When Brian heard Rubber Soul in late 1965, he was dazzled by how much the Beatles were evolving and wanted his band to take those steps forward as well. He set to work on Pet Sounds, which was tremendously innovative musically and today is considered his masterpiece, but which took a while to be understood in the U.S. His record company did not promote it much: they disliked the fact that they had abandoned the surfing cliché. However, Paul McCartney was impressed: he said it was “the best record ever made,” and the Beatles went about Sgt. Pepper’s with that powerful influence in mind (in between they had released Revolver, another outpouring of creativity; what good years those were). Although the press was determined to pit the Beatles and the Rolling Stones against each other, the former preferred to compare themselves with the Beach Boys, an eminently vocal band like them. With their 1966 single Good Vibrations, the Californians regained the number one spot that the Beatles had denied them for a couple of years.

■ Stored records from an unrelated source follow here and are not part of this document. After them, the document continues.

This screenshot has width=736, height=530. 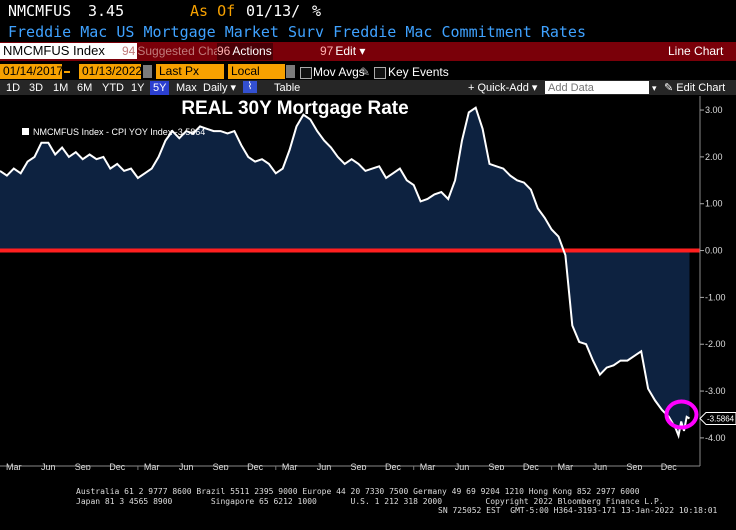 What do you see at coordinates (250, 87) in the screenshot?
I see `line-chart-icon: ⌇` at bounding box center [250, 87].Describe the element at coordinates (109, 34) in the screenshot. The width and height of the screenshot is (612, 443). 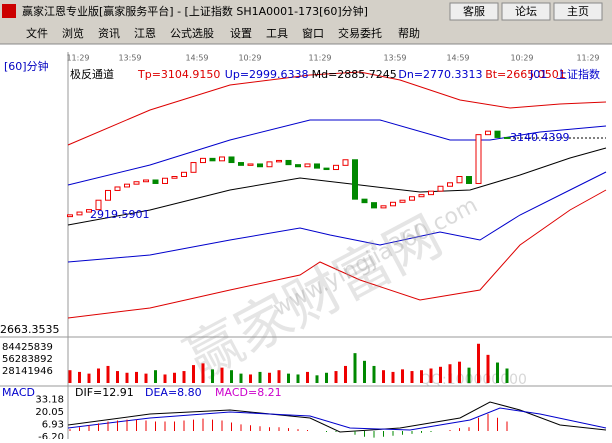
I see `menu-item: 资讯` at that location.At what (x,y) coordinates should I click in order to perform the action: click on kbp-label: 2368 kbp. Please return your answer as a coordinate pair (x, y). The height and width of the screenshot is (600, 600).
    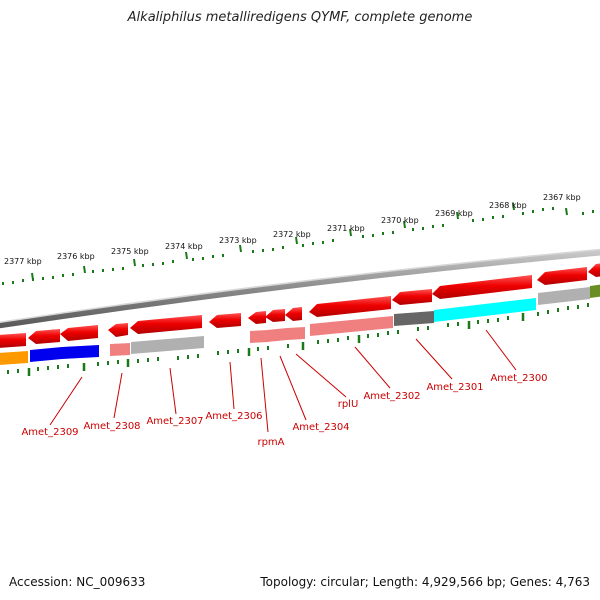
    Looking at the image, I should click on (508, 206).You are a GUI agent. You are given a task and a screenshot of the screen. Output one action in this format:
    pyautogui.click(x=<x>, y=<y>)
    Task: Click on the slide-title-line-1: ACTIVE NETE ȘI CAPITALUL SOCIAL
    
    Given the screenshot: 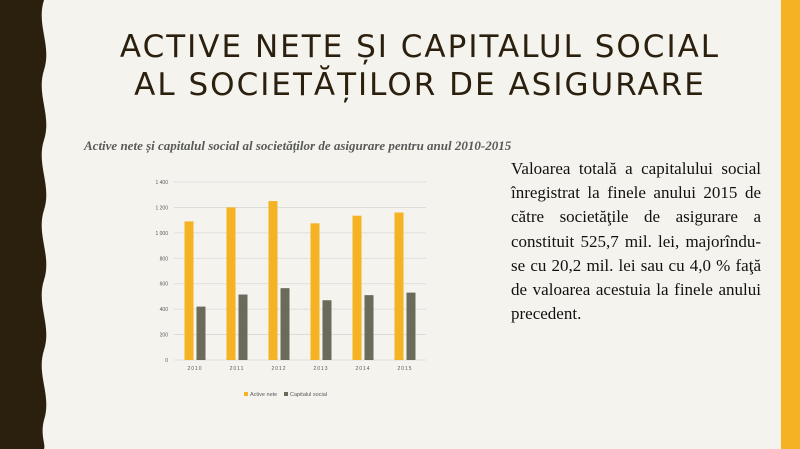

In the ensuing years, the explosion of the hippy culture put the Beach Boys out of the game. A heavier and more psychedelic rock, in the style of Jimi Hendrix, Frank Zappa, or Led Zeppelin, began to take hold, and the Wilson’s sweet vocals did not fit in. To make matters worse, the next project after Pet Sounds, which was to be called Smile (not to be confused with Smiley Smile), was abandoned by Brian, who was feeling the wear and tear and found himself unable to finish it. That album was not released until 2004.

They may have been in decline, but that trend was reversed in 1974 when they released a compilation of the beach and party songs from their early albums (Endless Summer), which turned out to be a huge success. There was nostalgia for their innocent and simple melodies: many more compilations would follow. Then they returned to the stage, filling huge stadiums, and even Brian accepted a return to participate in the performances, although he never looked entirely happy (as seen in his expression during a concert in 1976). From then on, Brian participated intermittently: on some albums he hardly features; Bruce Johnson was brought back to act as producer and the task of composing was more distributed among all the band members.

The documentary chooses not to continue the story from there: the decadence was greater during the 1980s and 1990s, but the brand kept on making records and playing concerts. There were lawsuits between its members for the distribution of the rights and the authorship of the songs. In 2012, for their 50th anniversary, the band reunited with Brian in the lead (but without Carl and Dennis, who had died) for a final album and a tour that would prove not be the last because some of the group (led by Mike) are still reluctant to hang up the microphone. This film does not shy away from the dark moments, but it tends to address them in passing: for example, the link between Dennis and the Family, the Charles Manson cult that committed the terrible Sharon Tate crimes, is mentioned only briefly. It was one more of the many dark chapters that Dennis experienced: after that he tried going solo but he never got back on his feet, fell into addictions, went bankrupt, and drowned in 1983 at the age of 39. Carl also had an untimely death in 1998, at the age of 51, from cancer. But the Beach Boys will not be remembered for their misfortunes, of which there were many, but for their work. A music that has remained sculpted in the popular imagination of the entire world.